La medicina estética no deja de evolucionar. Tratamientos más preventivos que agresivos con los que mostrar nuestro mejor yo y que junto a Croma recogemos para analizar qué es tendencia en medicina estética en 2025.
Vivimos en la era de la medicina regenerativa. Los procedimientos cuyo modo de acción es la regeneración y auto-reparación de los propios tejidos a nivel celular para conseguir un mayor estímulo en la síntesis de colágeno y elastina, mayor tensión, luminosidad y calidad de piel, constituyen la mayor tendencia en el panorama de la medicina estética.

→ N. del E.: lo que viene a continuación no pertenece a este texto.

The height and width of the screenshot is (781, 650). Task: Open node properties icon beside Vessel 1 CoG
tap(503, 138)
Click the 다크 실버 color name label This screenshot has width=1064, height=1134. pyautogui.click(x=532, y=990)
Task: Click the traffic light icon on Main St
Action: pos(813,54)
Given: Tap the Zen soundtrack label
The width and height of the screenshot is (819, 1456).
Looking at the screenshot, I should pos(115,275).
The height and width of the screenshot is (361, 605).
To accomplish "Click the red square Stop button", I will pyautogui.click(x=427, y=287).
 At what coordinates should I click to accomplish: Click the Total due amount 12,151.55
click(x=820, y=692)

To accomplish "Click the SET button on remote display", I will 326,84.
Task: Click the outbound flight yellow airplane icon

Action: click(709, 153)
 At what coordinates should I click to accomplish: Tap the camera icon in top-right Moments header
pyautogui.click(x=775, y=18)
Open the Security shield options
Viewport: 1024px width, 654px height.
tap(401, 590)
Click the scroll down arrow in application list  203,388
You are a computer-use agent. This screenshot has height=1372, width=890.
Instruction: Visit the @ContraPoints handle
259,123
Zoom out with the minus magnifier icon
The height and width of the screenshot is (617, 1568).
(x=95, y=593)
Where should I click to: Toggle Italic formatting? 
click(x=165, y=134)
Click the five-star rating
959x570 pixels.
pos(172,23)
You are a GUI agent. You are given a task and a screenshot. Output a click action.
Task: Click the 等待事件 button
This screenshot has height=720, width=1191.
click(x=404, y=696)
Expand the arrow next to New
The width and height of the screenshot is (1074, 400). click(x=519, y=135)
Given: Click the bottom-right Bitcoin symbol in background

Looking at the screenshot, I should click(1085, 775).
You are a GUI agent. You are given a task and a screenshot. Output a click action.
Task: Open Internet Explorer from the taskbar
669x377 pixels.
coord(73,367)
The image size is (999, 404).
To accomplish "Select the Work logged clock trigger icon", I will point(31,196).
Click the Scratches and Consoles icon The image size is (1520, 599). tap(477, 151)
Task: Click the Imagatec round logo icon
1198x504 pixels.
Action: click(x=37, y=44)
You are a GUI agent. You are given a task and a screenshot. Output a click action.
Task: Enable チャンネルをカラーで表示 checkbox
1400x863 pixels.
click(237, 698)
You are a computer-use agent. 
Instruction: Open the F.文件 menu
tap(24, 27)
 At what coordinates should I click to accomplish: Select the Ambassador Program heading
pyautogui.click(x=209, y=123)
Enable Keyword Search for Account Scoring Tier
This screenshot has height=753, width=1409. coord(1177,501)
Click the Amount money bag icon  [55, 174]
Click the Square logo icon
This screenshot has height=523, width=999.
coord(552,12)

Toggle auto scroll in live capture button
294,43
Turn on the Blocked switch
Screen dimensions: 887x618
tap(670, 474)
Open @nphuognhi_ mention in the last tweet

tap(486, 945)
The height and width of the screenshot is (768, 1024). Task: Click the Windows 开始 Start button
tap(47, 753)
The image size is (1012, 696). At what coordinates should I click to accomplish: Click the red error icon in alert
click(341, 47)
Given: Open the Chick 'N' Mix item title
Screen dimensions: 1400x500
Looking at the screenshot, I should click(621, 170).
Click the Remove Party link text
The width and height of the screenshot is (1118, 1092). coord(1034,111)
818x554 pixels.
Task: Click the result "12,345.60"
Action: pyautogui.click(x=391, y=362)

Como explica la Dra. Gema Pérez Sevilla, experta en medicina y cirugía estética facial y colaboradora de Croma, por medicina regenerativa se entiende “el conjunto de tratamientos de medicina estética orientados a la regeneración de los tejidos de modo fisiológico, sin aumento de volúmenes ni huella estética (sin productos rellenadores externos al organismo). Se basa en la estimulación de las células que producen el colágeno, la elastina y el ácido hialurónico natural, así como la estimulación de la microcirculación de la zona para un mayor aporte de oxígeno y nutrientes en la piel, de modo que podamos contrarrestar el deterioro de la misma mejorando su calidad”.
Polinucleótidos
El tratamiento de 2025, que ya se hizo fuerte en 2024, son los polinucleótidos (PN), principal exponente de la medicina regenerativa. En palabras de la Dra. Elena Caride, especialista en medicina estética y formadora de Croma, “son componentes de ADN altamente purificados, extraídos de la trucha asalmonada, que estimulan la reparación celular, la regeneración de los tejidos y promueven la síntesis de colágeno y elastina. Son antiinflamatorios, antioxidantes, poseen efecto hidratante y restablecen el equilibrio de los melanocitos, por lo que unifican el tono”. Cuentan, además, con gran respaldo científico, años de experiencia y poseen diferentes aplicaciones, desde el contorno ocular, al rostro, el cuello y escote, zonas corporales (como la cara interna de los brazos, manos, abdomen o rodillas) y el cabello (regeneración capilar).
Exosomas
Extraídos de células madre, son pequeñas vesículas de origen vegetal o animal que participan en la comunicación intercelular, imita la regulación de los procesos naturales y responden a las necesidades de la piel a la hora de restaurar su equilibrio, regenerarla y rejuvenecerla, de manera cero invasiva. En el caso de EXO/E, los exosomas de Croma Pharma, se trata de células 100% vegetales; su protocolo incluye 32 millones de vesículas extracelulares y han demostrado además efectos antiinflamatorios y antioxidantes en vitro. Se aplican de manera tópica (sin agujas, por tanto) y en consulta, a través de un preparado en sérum. Para la Dra. Elena Caride, es un procedimiento ideal combinado con otras técnicas realizadas en clínica, y totalmente seguro. “A día de hoy sabemos que juegan un papel fundamental en la comunicación intercelular. En el caso de Croma Pharma, se trata de exosomas de origen vegetal que han demostrado potentes efectos antioxidantes”
Huella estética positiva
La medicina estética actual busca una huella estética positiva, es decir, un impacto en el rostro positivo, en base a resultados naturales, donde el producto se reabsorbe pasado el tiempo de acción y no deja residuos; así son los polinucleótidos o los exosomas.
Sin volúmenes extra
Los tratamientos 2025 abogarán por mantener las proporciones, la expresividad y los volúmenes naturales y no tanto por aquellos que buscan la transformación, como sucede en ocasiones con los rellenos.
Tratamientos seguros y de calidad
No es negociable: la medicina estética del presente y futuro tiene como premisa la seguridad y la calidad por encima de todo. En base a esa huella estética positiva, al reconocimiento de la comunidad científica, la práctica, la formación y la experiencia de primer nivel. Croma, por ejemplo, lleva más de 40 años fabricando ácido hialurónico, el cual, como todos sus productos, cumple con los más exigentes estándares de seguridad y calidad.
Procedimientos de “lunch time”
O lo que es lo mismo, aquellos que te puedes hacer un día laborable a la hora de comer y volver al trabajo sin necesidad de coger baja, porque no necesitan convalecencia; son nada o mínimamente invasivos. Y a su vez, con los mínimos efectos secundarios (en todo caso, un posible enrojecimiento o una leve inflamación que desaparecen en unas horas).